# Testo della pagina
Ora si può saltellare da un canale di streaming all’altro visto che sono diventati davvero tanti. Un mese sull’uno, un mese sull’altro, possiamo passare da Netflix ad Amazon Prime, da Disney+ ad AppleTv+, da Paramount+ a Sky-NowTv. Mediamente l’abbonamento mensile costa meno di un biglietto del cinema (eh già…), perciò la cosa è fattibile e possiamo vedere tutte le serie che vogliamo.
Allora tirate fuori i popcorn, o se preferite il panettone, accomodatevi sul divano, pronti a godervi alcune delle migliori serie in circolazione – le più consigliate, le più premiate, le più viste – e forse a schivare qualcuna delle peggiori. La scelta delle migliori del 2022 è stata fatta da chi nelle serie ci lavora e ne macina parecchie.
Alfonso Cometti, produttore di serie tv
La più bella serie dell’anno è per me The Bear (Disney+). Otto puntate da mezz’ora che si vedono tutte d’un fiato. Un giovane chef eredita uno scassatissimo ristorante ed un mistero. Attori bravissimi, dialoghi serrati che più non si può, storia sempre in movimento. Bisogna superare la prima puntata, che può dare il vomito per eccesso di sobbalzi della telecamera, ma poi si tranquillizza per fortuna. I dialoghi sono molto americani e andrebbe vista in lingua originale, con o senza sottotitoli (leggi qui la nostra recensione).

# Esercizio assegnato
Trascrivi dal testo sulle serie tv il passo compreso tra "Allora tirate fuori" e "ne macina parecchie.", estremi inclusi.

# Righe elencate
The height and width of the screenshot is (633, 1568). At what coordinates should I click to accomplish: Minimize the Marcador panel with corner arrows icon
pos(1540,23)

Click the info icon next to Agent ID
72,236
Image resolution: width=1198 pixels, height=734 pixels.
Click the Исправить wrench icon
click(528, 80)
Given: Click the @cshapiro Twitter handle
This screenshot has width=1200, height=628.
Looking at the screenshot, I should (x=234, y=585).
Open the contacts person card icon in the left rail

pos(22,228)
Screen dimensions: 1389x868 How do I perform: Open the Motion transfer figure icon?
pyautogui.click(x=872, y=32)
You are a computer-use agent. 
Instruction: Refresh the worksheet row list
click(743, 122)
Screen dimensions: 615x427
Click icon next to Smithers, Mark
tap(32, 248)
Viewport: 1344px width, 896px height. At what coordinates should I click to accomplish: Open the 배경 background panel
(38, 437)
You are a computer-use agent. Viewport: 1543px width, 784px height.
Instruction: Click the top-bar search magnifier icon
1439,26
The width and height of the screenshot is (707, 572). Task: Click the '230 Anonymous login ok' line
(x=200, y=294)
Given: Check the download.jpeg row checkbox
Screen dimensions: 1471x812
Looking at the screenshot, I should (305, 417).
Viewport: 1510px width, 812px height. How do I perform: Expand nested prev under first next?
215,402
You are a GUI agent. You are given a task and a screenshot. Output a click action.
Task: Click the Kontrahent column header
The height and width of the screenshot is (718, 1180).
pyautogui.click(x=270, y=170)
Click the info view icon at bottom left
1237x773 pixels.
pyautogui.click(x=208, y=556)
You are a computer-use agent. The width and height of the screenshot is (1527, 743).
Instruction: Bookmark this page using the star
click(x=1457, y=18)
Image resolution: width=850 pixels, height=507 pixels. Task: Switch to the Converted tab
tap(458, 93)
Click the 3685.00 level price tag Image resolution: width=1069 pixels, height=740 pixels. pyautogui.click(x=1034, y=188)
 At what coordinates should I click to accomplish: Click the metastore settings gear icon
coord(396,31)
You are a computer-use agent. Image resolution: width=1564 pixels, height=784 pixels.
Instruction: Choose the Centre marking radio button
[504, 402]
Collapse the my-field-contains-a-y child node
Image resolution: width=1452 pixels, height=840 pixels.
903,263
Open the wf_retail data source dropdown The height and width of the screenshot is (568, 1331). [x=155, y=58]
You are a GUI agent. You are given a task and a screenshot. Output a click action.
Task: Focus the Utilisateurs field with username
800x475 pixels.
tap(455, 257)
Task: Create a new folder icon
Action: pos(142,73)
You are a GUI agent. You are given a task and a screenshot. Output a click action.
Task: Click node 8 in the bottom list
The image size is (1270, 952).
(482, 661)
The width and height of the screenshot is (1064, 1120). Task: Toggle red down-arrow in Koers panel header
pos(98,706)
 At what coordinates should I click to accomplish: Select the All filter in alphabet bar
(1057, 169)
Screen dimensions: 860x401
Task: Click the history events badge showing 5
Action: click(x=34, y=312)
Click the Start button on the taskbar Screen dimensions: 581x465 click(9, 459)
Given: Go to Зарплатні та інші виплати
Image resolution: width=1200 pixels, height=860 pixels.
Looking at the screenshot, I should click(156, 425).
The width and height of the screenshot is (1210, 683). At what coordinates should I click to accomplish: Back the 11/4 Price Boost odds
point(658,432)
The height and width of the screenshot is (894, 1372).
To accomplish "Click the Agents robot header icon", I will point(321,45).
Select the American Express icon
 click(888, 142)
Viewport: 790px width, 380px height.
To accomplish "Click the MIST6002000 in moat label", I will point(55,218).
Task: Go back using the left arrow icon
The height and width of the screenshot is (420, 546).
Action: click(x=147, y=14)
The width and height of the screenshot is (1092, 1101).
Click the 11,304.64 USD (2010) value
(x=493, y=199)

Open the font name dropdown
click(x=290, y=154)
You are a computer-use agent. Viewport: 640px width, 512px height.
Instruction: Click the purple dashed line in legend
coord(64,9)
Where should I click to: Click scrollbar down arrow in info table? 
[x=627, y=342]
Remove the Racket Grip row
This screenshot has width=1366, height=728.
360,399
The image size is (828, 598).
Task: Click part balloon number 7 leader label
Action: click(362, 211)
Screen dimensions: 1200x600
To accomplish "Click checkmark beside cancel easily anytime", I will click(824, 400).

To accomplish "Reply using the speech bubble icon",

# Soluzione esercizio
Allora tirate fuori i popcorn, o se preferite il panettone, accomodatevi sul divano, pronti a godervi alcune delle migliori serie in circolazione – le più consigliate, le più premiate, le più viste – e forse a schivare qualcuna delle peggiori. La scelta delle migliori del 2022 è stata fatta da chi nelle serie ci lavora e ne macina parecchie.